FORFAIT MOBILITE DURABLE :
FMD permet de prendre en charge une partie des frais des salariés effectuant le trajet entre leur domicile et leur lieu de travail en « mobilité douce ».
Il a été décidé de mettre en place ce forfait mobilité durable à compter du 1er juillet 2025, pour tout salarié, sans condition d’ancienneté.
Sont éligibles les modes de transports suivants :
Le vélo, avec ou sans assistance électrique, personnel ou en location,
Les trottinettes personnelles ou en location,
Les scooters électriques personnels ou en location,
Le covoiturage en tant que conducteur ou passager,
Les transports publics (à l’exception des frais d’abonnement concernés par la prise en charge obligatoire des frais de transports publics),
Le montant de ce forfait est fixé à
20 euros par mois, dès lors que le salarié utilise ce mode de déplacement au moins 3 fois par semaine.
Il est alloué selon les conditions suivantes :
50 % si le trajet effectué est entre 1 et 10 kms par jour,
100 % si le trajet effectué est de plus de 10 kms.

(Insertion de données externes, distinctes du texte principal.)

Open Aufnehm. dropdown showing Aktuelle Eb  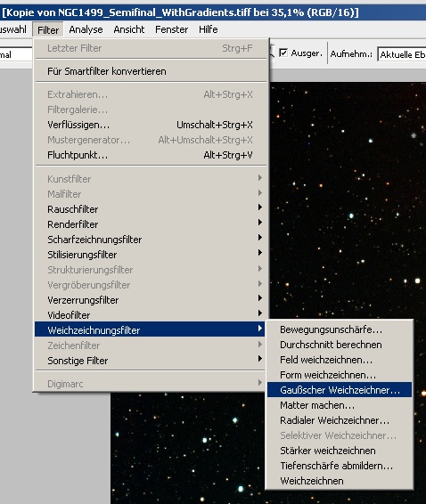[x=402, y=54]
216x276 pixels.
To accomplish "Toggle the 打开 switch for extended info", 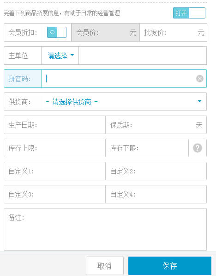I will tap(189, 13).
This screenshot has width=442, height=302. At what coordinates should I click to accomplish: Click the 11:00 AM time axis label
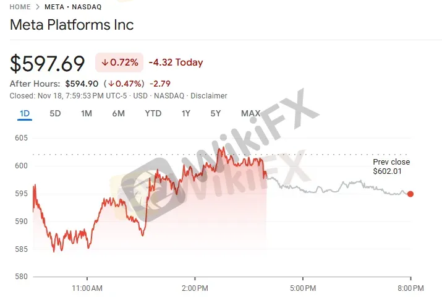pyautogui.click(x=87, y=288)
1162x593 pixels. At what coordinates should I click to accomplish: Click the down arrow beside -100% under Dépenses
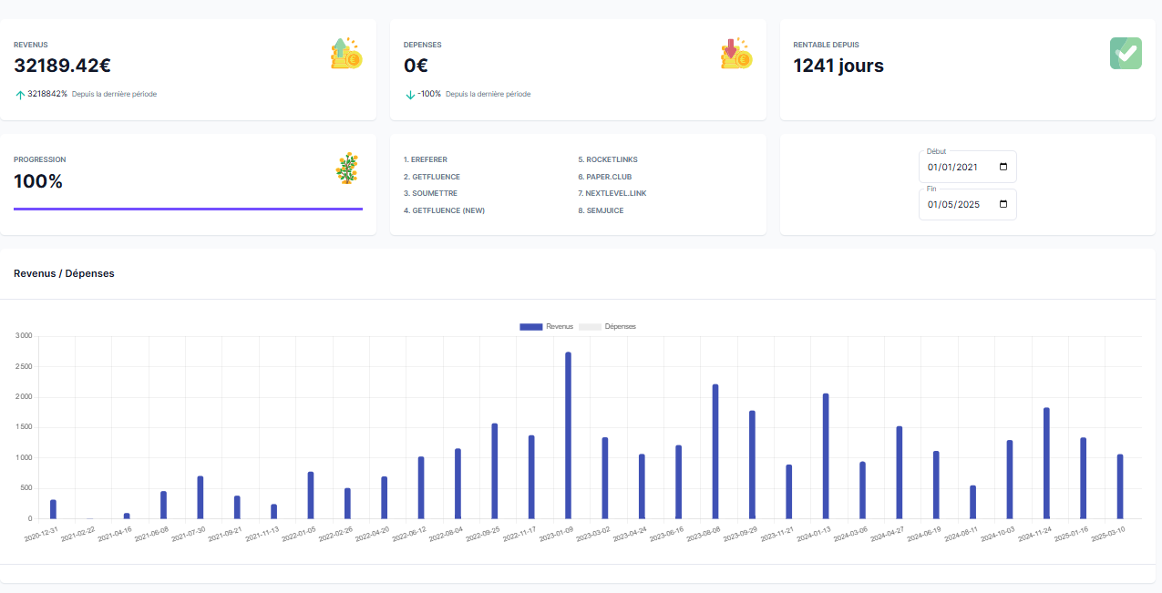click(410, 95)
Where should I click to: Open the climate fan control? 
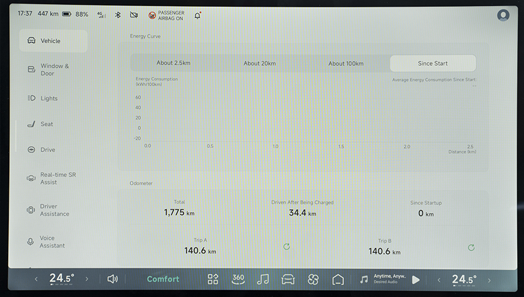pyautogui.click(x=313, y=279)
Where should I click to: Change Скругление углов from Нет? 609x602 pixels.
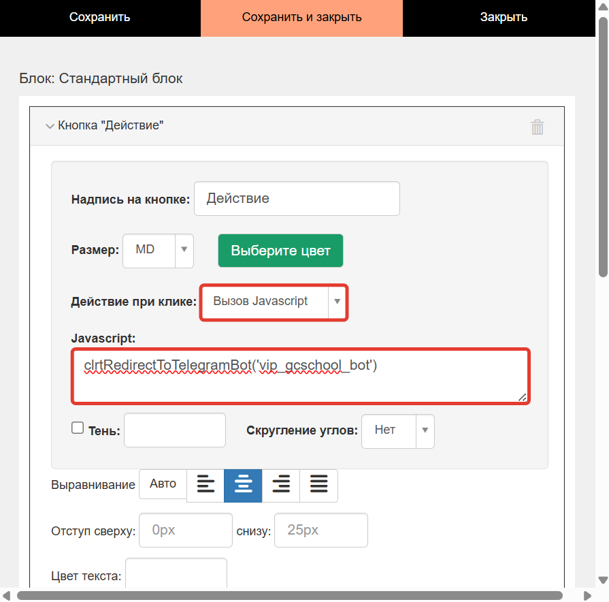coord(398,431)
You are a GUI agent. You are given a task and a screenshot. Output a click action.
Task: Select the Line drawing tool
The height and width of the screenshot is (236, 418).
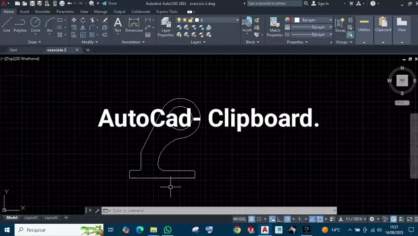tap(7, 24)
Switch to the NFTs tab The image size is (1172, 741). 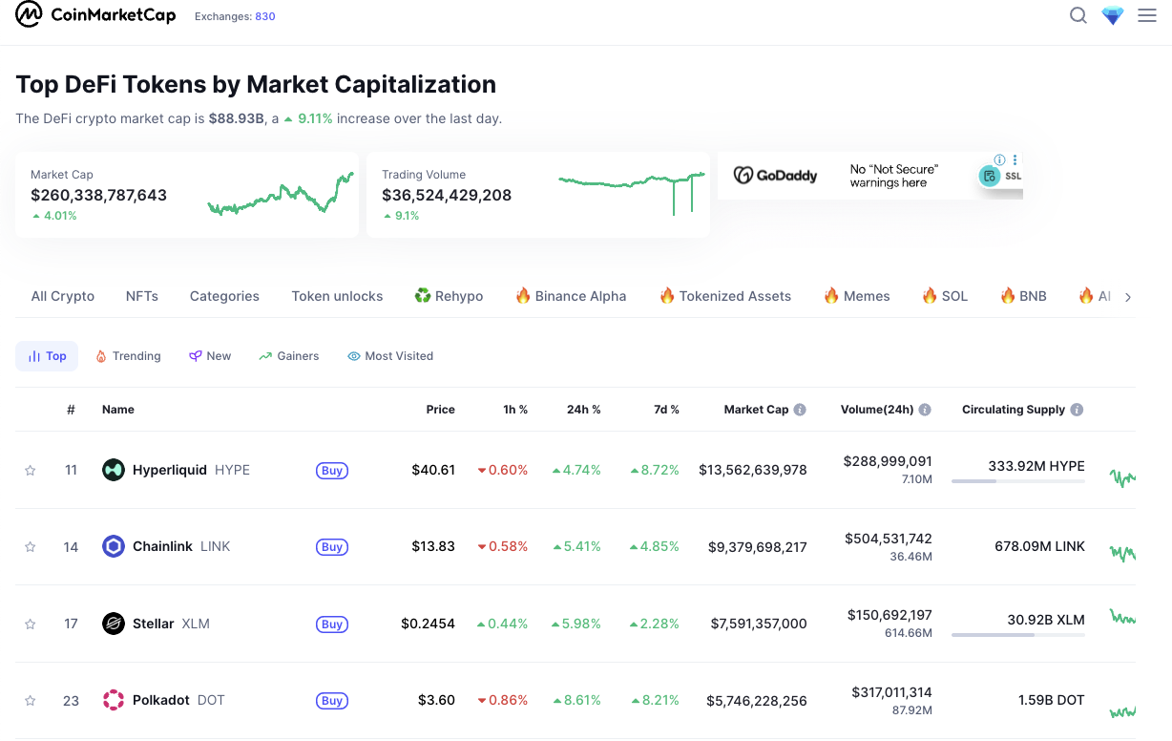click(x=141, y=296)
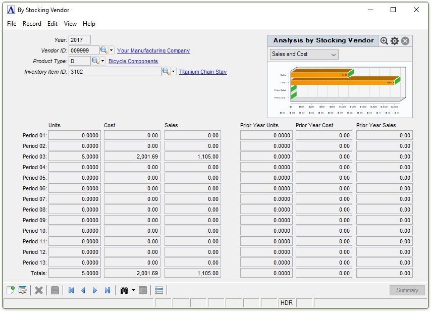
Task: Click the Your Manufacturing Company link
Action: (x=153, y=50)
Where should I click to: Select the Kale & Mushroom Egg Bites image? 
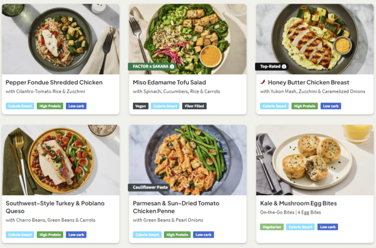point(314,160)
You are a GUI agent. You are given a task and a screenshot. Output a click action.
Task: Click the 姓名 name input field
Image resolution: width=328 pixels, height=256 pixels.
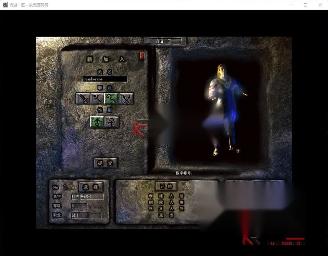tap(105, 79)
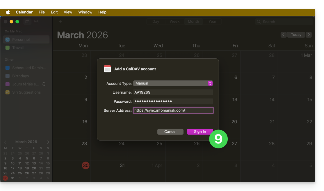Click the Server Address input field

[173, 111]
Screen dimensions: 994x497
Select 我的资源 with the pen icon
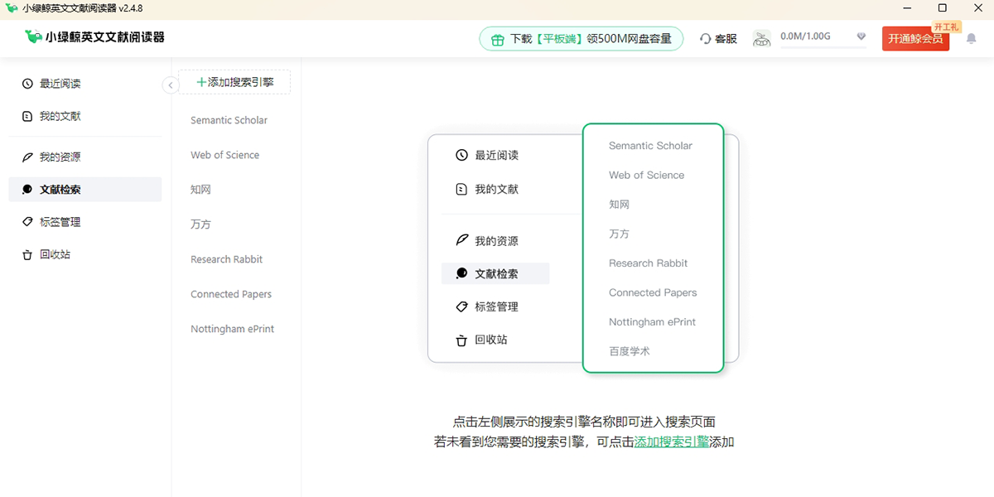(x=28, y=156)
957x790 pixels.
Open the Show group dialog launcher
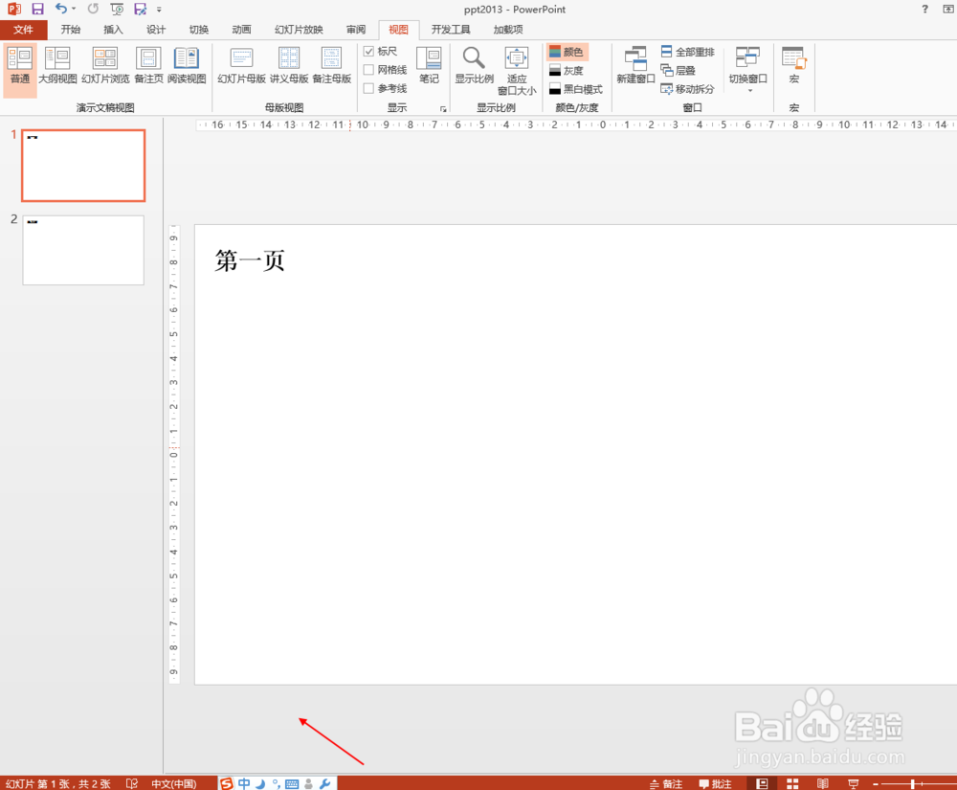(443, 108)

Le forfait est exonéré d’impôt sur le revenu et de cotisations sociales. Une attestation sur l’honneur trimestrielle (annexe 1) relative à l’utilisation effective d’un ou plusieurs moyens de transports éligibles au versement fera office de justificatif auprès de l’employeur et devra être remise au service RH avant le 15 du mois suivant pour paiement en fin de mois (modèle annexé au présent accord annexe 1). Pour le covoiturage, sera demander comme justificatif, une attestation de covoiturage certifiée générée avec les applications citées ci-dessus « encourager le covoiturage », retraçant l’ensemble des trajets effectués au cours de l’année.
ARTICLE 7 : DUREE
Le présent accord s'applique à compter du lendemain de son dépôt et pour une durée indéterminée.
ARTICLE 8- Révision
Pendant sa durée d'application, le présent accord pourra être révisé dans les conditions fixées par la loi sur proposition d’une ou plusieurs organisations syndicales signataires ou sur proposition de la société. . Les dispositions de l'avenant de révision se substitueront de plein droit à celles de l'accord qu'elles modifieront, soit à la date qui aura été expressément convenue soit, à défaut, à partir du lendemain de son dépôt.
ARTICLE 9 : DEPOT ET PUBLICITE
Le présent accord sera notifié par la partie la plus diligente à chacune des organisations syndicales représentatives dans le périmètre de l'accord à l'issue de la procédure de signature.
Il sera ensuite déposé auprès de la DREETS via le portail « TéléAccords » et remis au greffe du conseil de prud'hommes de Poitiers.
Il fera l’objet d’un affichage aux emplacements réservés à la communication avec le personnel.